Y acá conviene recuperar aquella frase que se le atribuye a Sarmiento sobre la aristocracia con olor a bosta de vaca, surgida como respuesta a un estanciero que rechazaba la educación común invocando el supuesto carácter aristocrático de la sociedad porteña. Detrás de los modales europeos y la admiración por la cultura británica había una clase de grandes propietarios cuya riqueza salía de la tierra, el ganado y la explotación de peones rurales, cosmopolita en el consumo y dependiente en la economía, imitaba las costumbres de las burguesías imperialistas sin haber hecho nunca una revolución nacional capaz de romper el latifundio. Para esa oligarquía, Churchill es el espejo donde una burguesía dependiente se imagina como clase dirigente universal, al elogiarlo intenta apropiarse simbólicamente de la autoridad de un imperio al que estuvo materialmente subordinada, olvidando que históricamente fue su socia menor. Los tres nombres, Churchill, Thatcher y Milei, forman una genealogía: imperio, restauración neoliberal y subordinación contemporánea.
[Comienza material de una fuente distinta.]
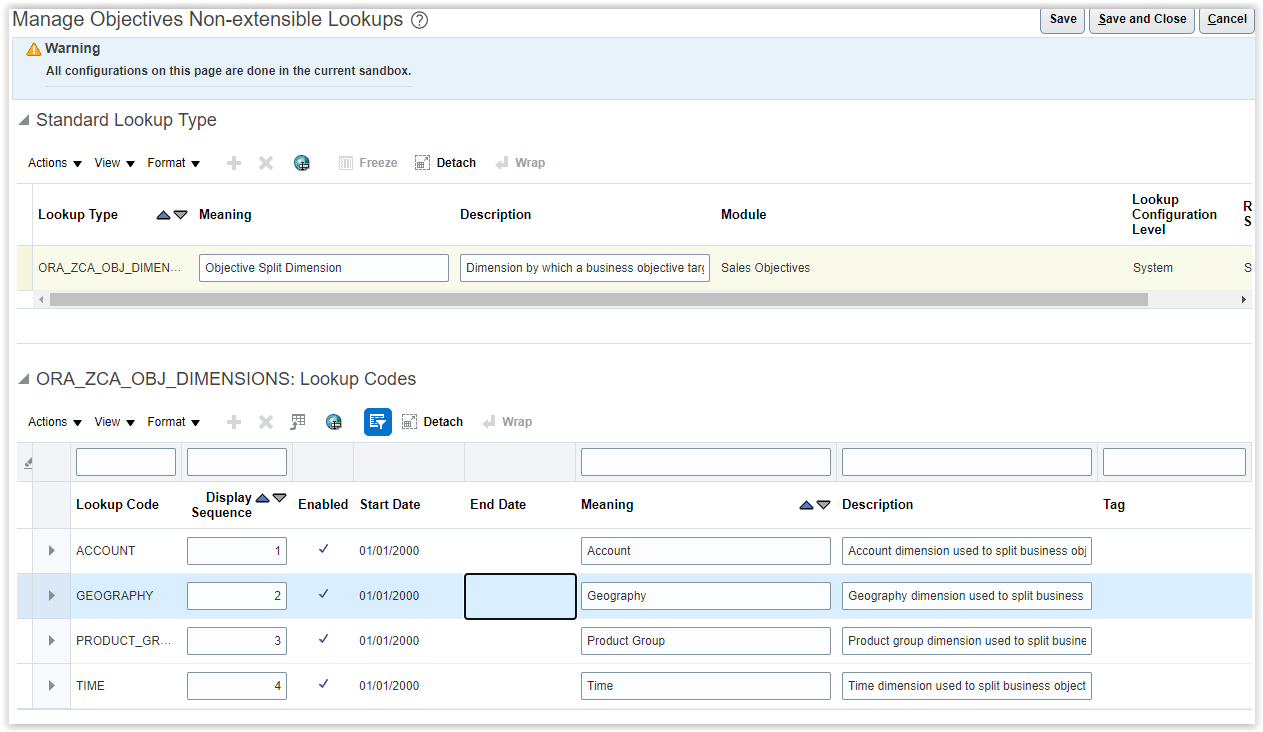
Task: Click the Detach icon in the Lookup Codes toolbar
Action: pyautogui.click(x=433, y=421)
Por eso la presencia reiterada de Churchill en la prensa argentina no es una curiosidad cultural sino una pedagogía de clase, enseña que la historia la hacen individuos excepcionales, que el mercado está por encima de las necesidades sociales y que los trabajadores deben admirar a quienes los reprimieron. Una prensa de trabajadores tiene que invertir esa operación: no preguntar cuánto entusiasmo conservó Churchill después de sus fracasos, sino quiénes pagaron esos fracasos. Churchill no vuelve porque el pasado se resista a morir; vuelve porque la clase dominante todavía necesita sus servicios, y cuando esa clase encuentra en Milei a un presidente dispuesto a elogiar a Churchill, a Thatcher y a Trump, el círculo se completa, el imperialismo pone los héroes, la oligarquía pone los intereses y el gobierno argentino intenta poner la obediencia.
La tarea de los trabajadores no es buscarse un Churchill propio, o alinearse con Trump, sino romper con la historia escrita por ls burguesía nacional que está alineada al imperialismo. Frente a la falsa grandeza imperial hay que levantar la memoria de los mineros británicos, los campesinos bengalíes, el pueblo palestino y los marineros del General Belgrano. Esa ruptura no puede quedarse en el terreno de la memoria, hace falta romper con el imperialismo para llevar adelante una reforma agraria que termine con el latifundio heredado de aquella oligarquía con olor a bosta, dar trabajo genuino a una clase media hoy lumpenizada por la desindustrialización, y planificar el proceso productivo junto con los propios trabajadores como dueños de los medios de producción, contra la dictadura que el capital ejerce todos los días adentro de la fábrica y en cada lugar de trabajo. Cuando un sistema capaz de condenar a millones de personas termina presentado como una frase de autoayuda o una infografía de supermercado, ya no hay ninguna curiosidad periodística, hay propaganda de clase capitalista.